November 2007
Software Enabling Technologies for Petascale Science
Steven Parker, University of Utah
Rob Armstrong, Sandia National Laboratory
David Bernholdt, Oak Ridge National Laboratory
Tamara Dahlgren, Lawrence Livermore National Laboratory
Tom Epperly, Lawrence Livermore National Laboratory
Joseph Kenny, Sandia National Laboratory
Manoj Krishnan, Pacific Northwest National Laboratory
Gary Kumfert, Lawerence Livermore National Laboratory
Jay Larson, Argonne National Laboratory
Lois Curfman McInnes, Argonne National Laboratory
Jarek Nieplocha, Pacific Northwest National Laboratory
Jaideep Ray, Sandia National Laboratory
Sveta Shasharina, Tech-X Corporation


The SciDAC Center for Technology for Advanced Scientific Computing Software (TASCS) focuses on developing tools, components and best practices for developing high quality, reusable high-performance computing software. TASCS fosters the Common Component Architecture (CCA) through a community forum that involves a wide range of participants. The CCA environment aims to bring component-based software development techniques and tools, which are commonplace in the computing industry, to high performance computing. To do so, several challenges are being addressed including parallelism, performance, and efficient handling of large datasets. The CCA has produced a specification that allows components to be deployed and reused in a highly extensible yet efficient parallel environment. The primary advantage of this component-based approach is the separate development of simulation algorithms, models, and infrastructure. This allows the pieces of a complex simulation to evolve independently, thereby helping a system grow intelligently as technologies mature. The CCA tools have been used to improve productivity and increase capabilities for HPC software in meshing, solvers, and computational chemistry, among other applications.

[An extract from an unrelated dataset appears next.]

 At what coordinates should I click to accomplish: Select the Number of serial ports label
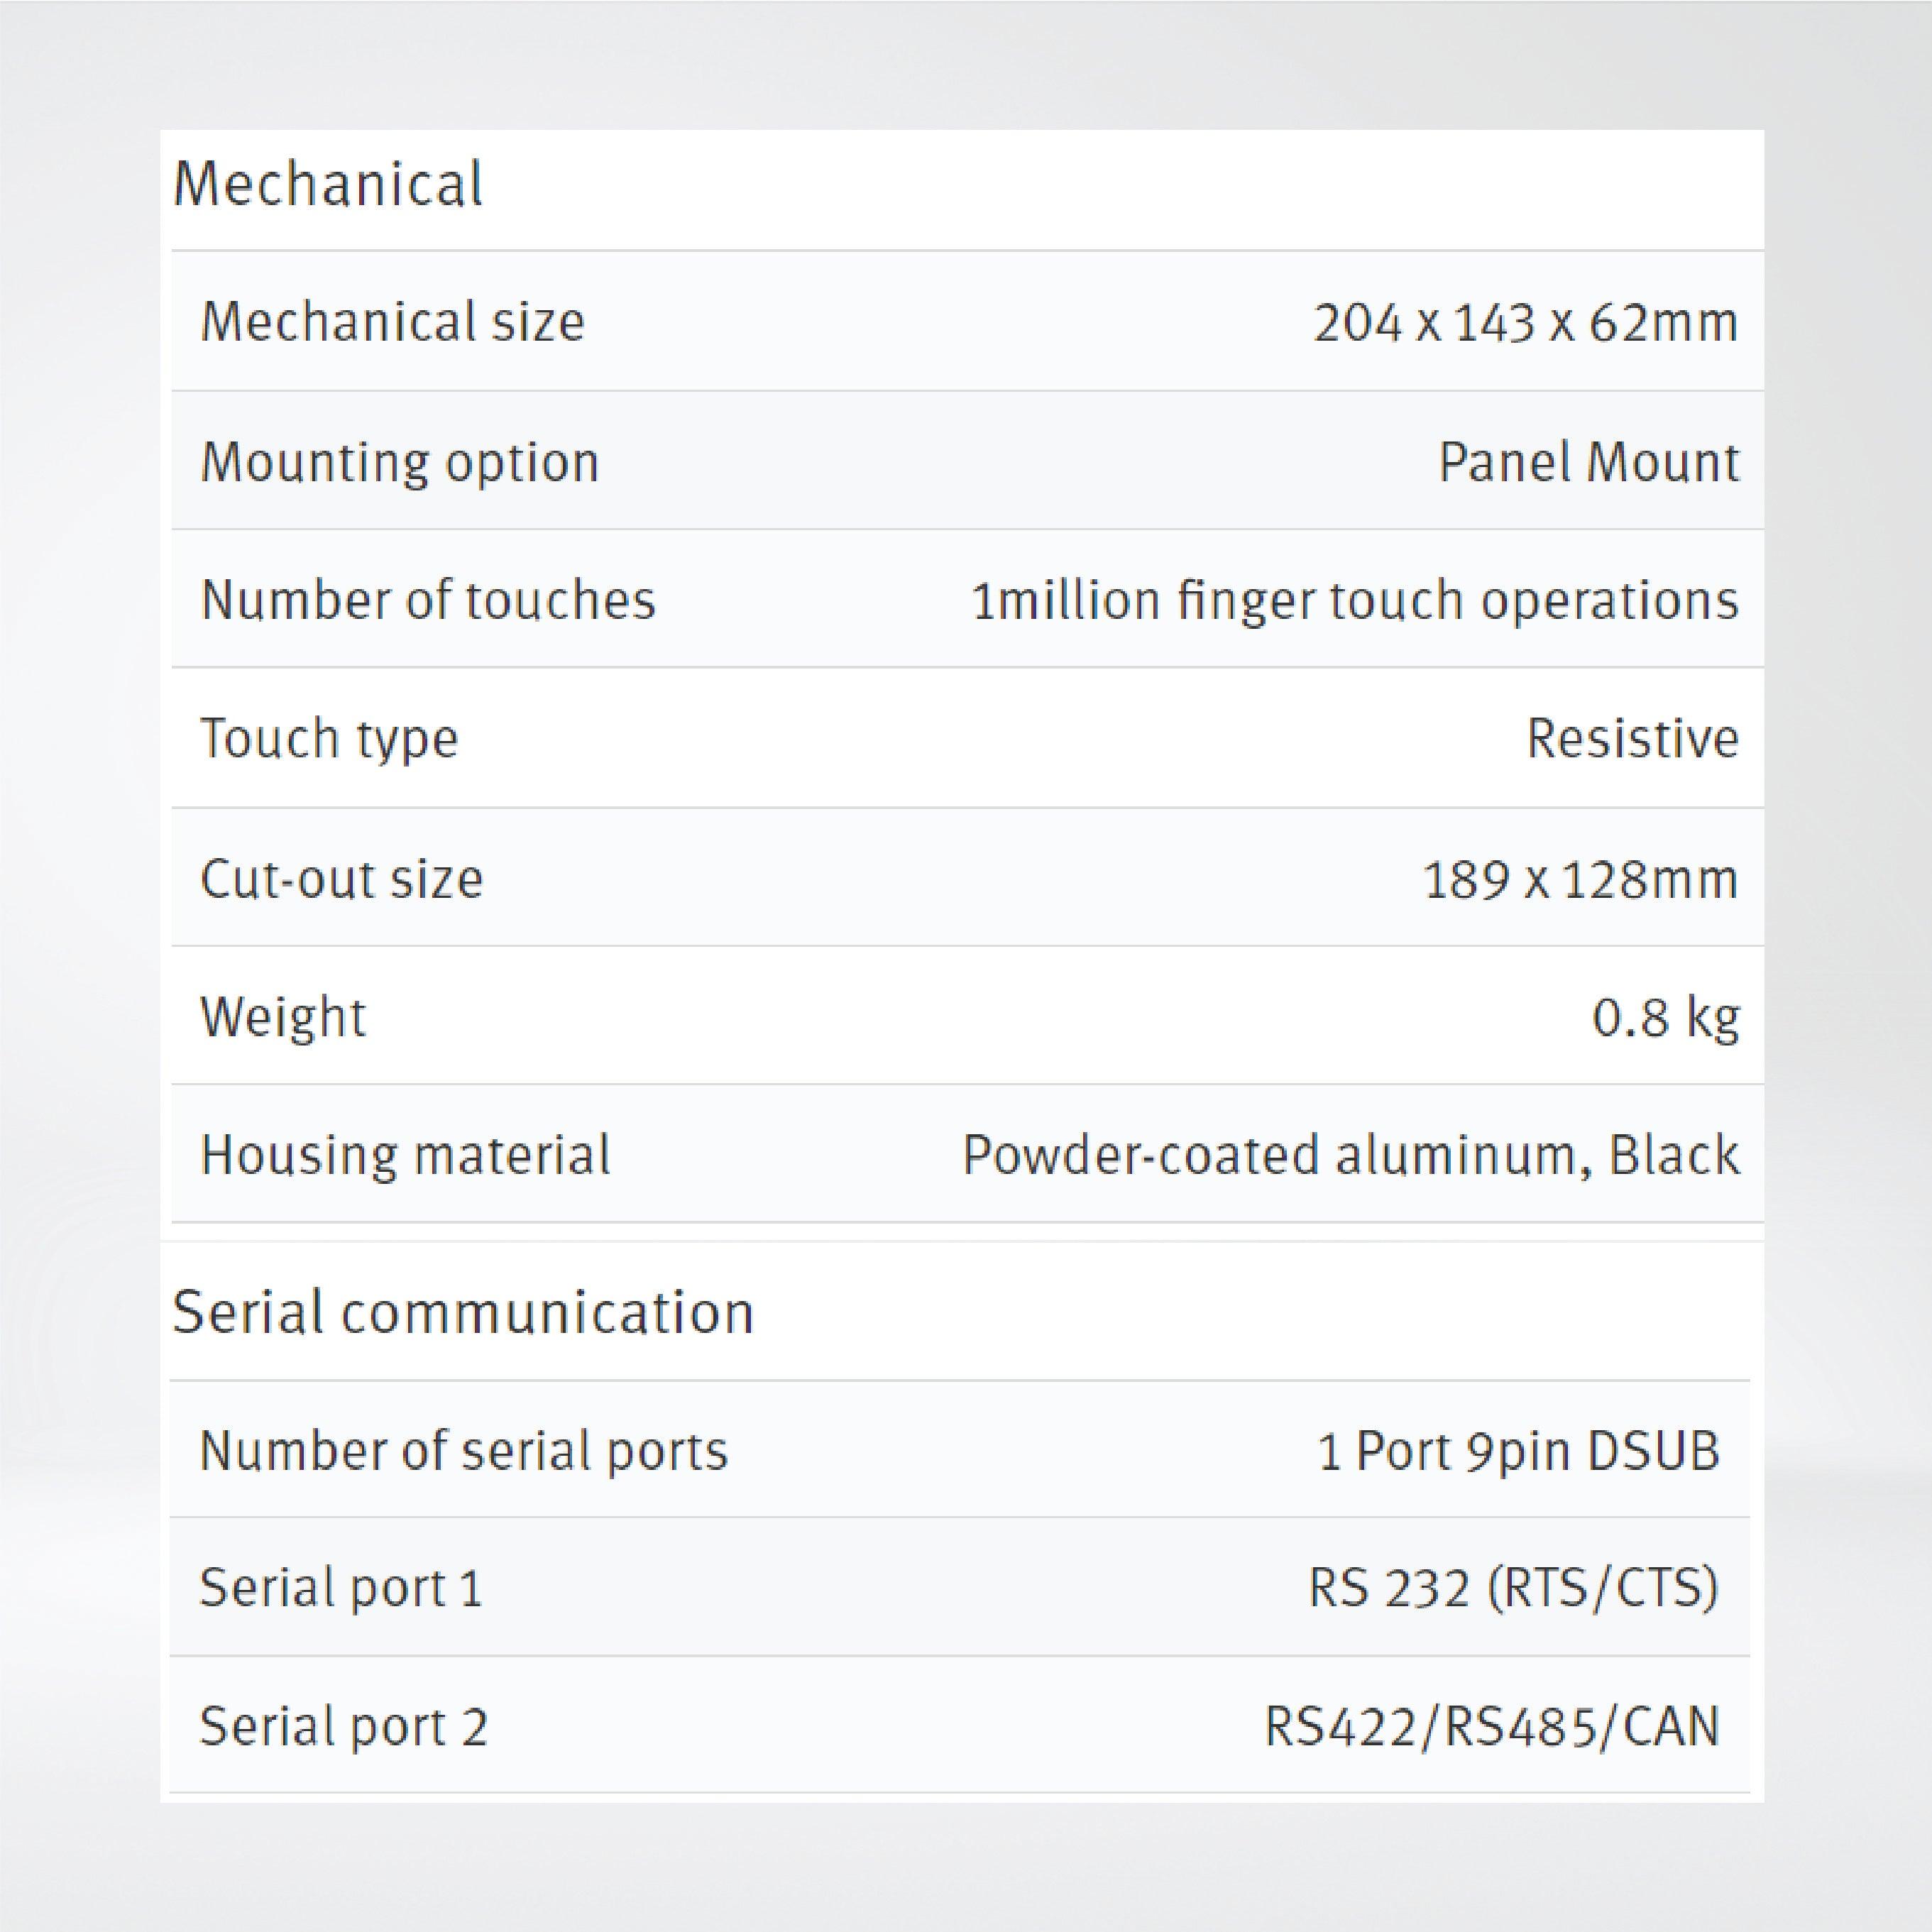pos(464,1450)
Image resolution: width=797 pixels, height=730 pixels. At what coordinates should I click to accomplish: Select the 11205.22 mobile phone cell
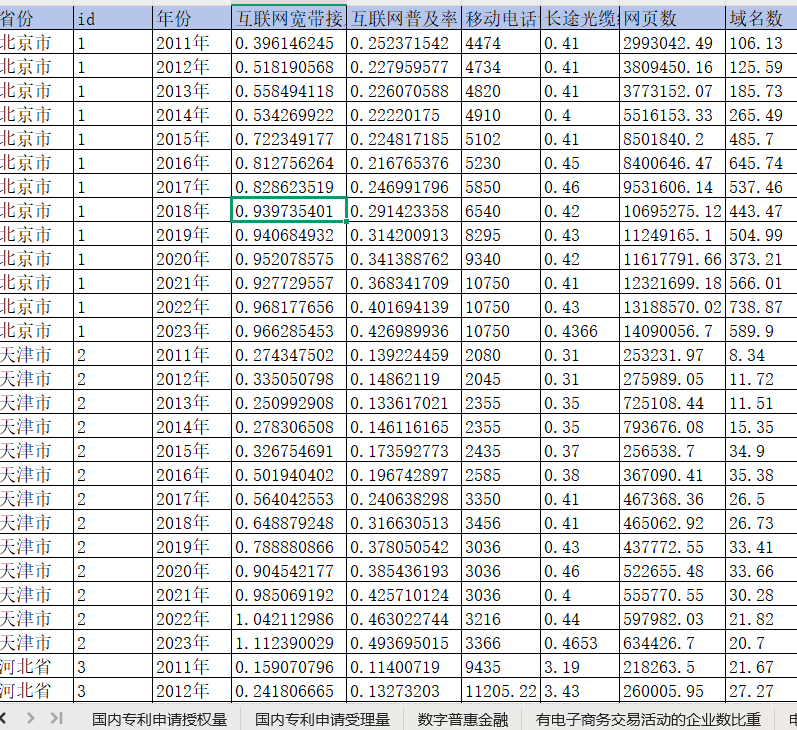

TASCS supports a range of core technologies for using components in high-performance simulation software, including the Caffeine framework, the Babel interoperability tool, and the Bocca development environment for HPC components. In addition, the CCA helps provide access to tools for performance analysis, for coupling parallel simulations, for mixing distributed and parallel computing, and for ensuring software quality in complex parallel simulations. These tools can help tame the complexity of utilizing parallel computation, especially for sophisticated applications that integrate multiple software packages, physical simulation regimes or solution techniques. We will discuss some of these tools and show how they have been used to solve HPC programming challenges.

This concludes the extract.